• Поставленная задача
Воспроизведите без изменений фрагмент отрывка о разговоре с Керенским, начиная со слов "Он вздохнул и, глядя" и продолжая вплоть до слов "Я тоже поднялась." включительно.

• Предоставленный отрывок

Великая Княгиня Мария Павловна: Воспоминания - Великая Княгиня Мария Павловна 30 стр.


Он вздохнул и, глядя куда то поверх моей головы, добавил покровительственным тоном:

- Тем не менее я постараюсь сделать все, что в моих силах. Но ничего не обещаю… Посмотрим…

Его голос стих. Он засуетился. Я поняла, что он хочет закончить разговор. Я почти обезумела от отчаяния. Все замечательные речи, которые я столько репетировала, вылетели из моей головы.

- Ради Бога, Александр Федорович, - взмолилась я, - отдайте приказ прямо сейчас! Вы же знаете, что все зависит только от вас. Вы сегодня уезжаете, и мне не к кому обратиться в ваше отсутствие. Мой отец уже не молод, у него слабое здоровье, он испытал столько горя. Он так радовался моему замужеству и очень хотел присутствовать на свадьбе… - продолжала я, стремительно теряя остатки самообладания.

Керенский явно забавлялся моим смятением. Он улыбнулся и встал. Разговор был закончен. Я тоже поднялась.

- Говорю вам, я сделаю все, что смогу, но вы же сами знаете, как я занят… я постараюсь… я распоряжусь…

В действительности он ничего не мог сделать без разрешения Совета, но я этого не знала.

(Записи набора данных)
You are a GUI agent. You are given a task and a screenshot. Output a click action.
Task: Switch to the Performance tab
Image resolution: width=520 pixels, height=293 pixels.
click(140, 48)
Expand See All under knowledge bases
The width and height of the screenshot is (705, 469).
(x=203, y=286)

• Решение задачи
Он вздохнул и, глядя куда то поверх моей головы, добавил покровительственным тоном:

- Тем не менее я постараюсь сделать все, что в моих силах. Но ничего не обещаю… Посмотрим…

Его голос стих. Он засуетился. Я поняла, что он хочет закончить разговор. Я почти обезумела от отчаяния. Все замечательные речи, которые я столько репетировала, вылетели из моей головы.

- Ради Бога, Александр Федорович, - взмолилась я, - отдайте приказ прямо сейчас! Вы же знаете, что все зависит только от вас. Вы сегодня уезжаете, и мне не к кому обратиться в ваше отсутствие. Мой отец уже не молод, у него слабое здоровье, он испытал столько горя. Он так радовался моему замужеству и очень хотел присутствовать на свадьбе… - продолжала я, стремительно теряя остатки самообладания.

Керенский явно забавлялся моим смятением. Он улыбнулся и встал. Разговор был закончен. Я тоже поднялась.